EMI participates mainly in two types of operations for business purposes. First, EMI is a publisher of music. This business line involves acquiring the rights in musical compositions and profitably exploiting them. The other line of business is through production of recorded music. Everything related to this including operating studios, labels, distribution manufacturing, and new media production is undertaken.
Over the past ten years EMI has adopted a multifaceted strategy that essentially strives to enhance market penetration for older products, introduce developed products in pre-existing markets, create new markets for older products and create a diversified spectrum of products that differ horizontally as well as vertically to capture and cater to a larger spectrum of consumers in newer markets.
At the core of the EMI business strategy is vertical differentiation. EMI since its inception has looked to tie in the biggest names in the music industry. The EMI roster has included artists ranging from Nigel Kennedy, Sir Simon Rattle and Myleene Klass, to KT Tunstall, Lily Allen and Coldplay. This strategy of providing products that are qualitatively ranked in very high terms has along with the benefit of raising sales of the products featuring big names also led to a consumer perception of EMI as a publisher of high quality music which in turn has raised sales of products that feature new previously unheard of performers. Again, the EMI business strategy also includes horizontal product differentiation. EMI has classified different types of music under different labels to cater to customers found of some particular types of music, and sought to increase the number of classifications to increase the magnitude of customers that find their adored types of music being sold under the EMI brand name. The increasing number of such record labels includes huge names like EMI Classics, Capitol, Virgin, Capitol Nashville and
Parlophone. This horizontal differentiation strategy has led to creation of large niche markets for EMI products.
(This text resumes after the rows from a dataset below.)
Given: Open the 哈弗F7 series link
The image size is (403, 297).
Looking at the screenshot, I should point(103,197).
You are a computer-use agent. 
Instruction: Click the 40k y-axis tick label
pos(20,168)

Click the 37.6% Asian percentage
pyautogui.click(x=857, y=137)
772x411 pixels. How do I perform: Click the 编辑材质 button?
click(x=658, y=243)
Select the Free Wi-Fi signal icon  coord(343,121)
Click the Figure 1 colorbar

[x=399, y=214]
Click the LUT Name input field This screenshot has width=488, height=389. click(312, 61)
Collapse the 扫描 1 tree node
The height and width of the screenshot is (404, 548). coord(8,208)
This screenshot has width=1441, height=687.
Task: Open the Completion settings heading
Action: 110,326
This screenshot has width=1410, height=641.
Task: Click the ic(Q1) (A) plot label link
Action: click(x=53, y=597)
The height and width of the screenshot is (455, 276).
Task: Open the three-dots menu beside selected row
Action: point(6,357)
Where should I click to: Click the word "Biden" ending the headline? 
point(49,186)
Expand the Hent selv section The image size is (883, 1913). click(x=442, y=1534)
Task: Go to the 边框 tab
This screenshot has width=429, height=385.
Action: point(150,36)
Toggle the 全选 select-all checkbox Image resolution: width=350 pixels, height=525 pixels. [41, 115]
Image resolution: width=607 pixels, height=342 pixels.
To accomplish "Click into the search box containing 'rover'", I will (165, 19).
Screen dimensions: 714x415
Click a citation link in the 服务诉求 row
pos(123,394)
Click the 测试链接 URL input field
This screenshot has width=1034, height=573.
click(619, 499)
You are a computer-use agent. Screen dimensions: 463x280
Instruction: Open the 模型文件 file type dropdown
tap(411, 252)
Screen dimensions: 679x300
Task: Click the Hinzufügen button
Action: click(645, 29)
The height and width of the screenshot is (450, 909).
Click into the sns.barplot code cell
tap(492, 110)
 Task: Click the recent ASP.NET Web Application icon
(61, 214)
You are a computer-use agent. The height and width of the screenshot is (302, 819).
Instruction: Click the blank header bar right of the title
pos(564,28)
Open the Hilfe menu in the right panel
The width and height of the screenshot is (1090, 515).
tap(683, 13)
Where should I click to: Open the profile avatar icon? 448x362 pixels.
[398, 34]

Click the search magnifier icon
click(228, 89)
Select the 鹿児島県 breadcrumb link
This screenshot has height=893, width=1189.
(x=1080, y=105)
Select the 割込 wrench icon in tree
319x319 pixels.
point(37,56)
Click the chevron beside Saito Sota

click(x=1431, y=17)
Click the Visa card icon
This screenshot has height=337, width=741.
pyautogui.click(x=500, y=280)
This aggregative business strategy of EMI has definitely been successful, a fact reflected in the well in the high transnational growth exhibited by the company. Further, the global music market is oligopolistic and EMI along with BMG music service, Universal music group and Sony Music account for approximately 75 percent of the market. However, a recent overall slowdown has been observed and with the piracy problem being intensified day by day, the music industry itself is going through rough times. Recently falling sales and mounting corporate debt statures of EMI essentially reflect these facts rather than wrong strategic choices.
Sustainability of the competitive advantage
The resources and competences of EMI lie primarily in its very strong line-up of artists and its ability in generating a very broad as well as deep repertoire respectively. The rights to some of the greatest music is owned by EMI and with successful and highly value enhancing vertical as well as horizontal integration activities, the generated competitive advantage appears to be sustainable. However, for this the problematic of music piracy has to be combated first. In fact all the music industry giants have significantly affected by the mounting amount of music piracy and in this environment, it does seem that the company that will be able to combat the piracy problem best will emerge with a sustainable competitive advantage over others. The pressure imposed due to piracy is perceptible in the restructuring that EMI underwent in 2002. HMV shares were floated in the market with the intent of using the income to reduce the corporate debt burden and facilitate expansion activities. There was a large amount of job cuts. More than 400 artists were shed off the roster. These structural changes were expected generate a bulk amount of savings that EMI exigently needed to efficiently employ to maintain its advantage. EMI, to combat piracy, while at the same time maintaining its esteemed status, has introduced technological enhancements into its production cycle. Consumers now have the option of directly downloading music from official websites legally after paying for the product. In fact apart from such downloadable formats, EMI has introduced burnable and portable formats as well. Empowering the consumer officially to copy and burn music although lowers the profitability of the concern it at the same time does significantly lower the lure of pirated material with similar options legally made viable. Consumers have now the opportunity of purchasing material as soon as they are debuted on the radio and even before the official release of the tracks. All these competent steps have significantly improved EMI’s situation and the advantage gained thus does seem to be sustainable, if the piracy quotient can be kept in check through future strategies. Adoption of newer technology remains essential in this pursuit.
SWOT analysis
The major strengths of EMI lie primarily in its artist roster which not only is world class from qualitative aspects but also covers a very broad spectrum of types so that the roster boasts of breadth in variety as well as coverage depth. Rights to a large share of the best produced music belong to the EMI catalogue. Vertical and horizontal integration activities have generated significant value and created entry barriers that ensure competitive advantage to EMI. From an investor’s point of view, EMI is associated with a considerably strong balance sheet and steady and stable cash flows.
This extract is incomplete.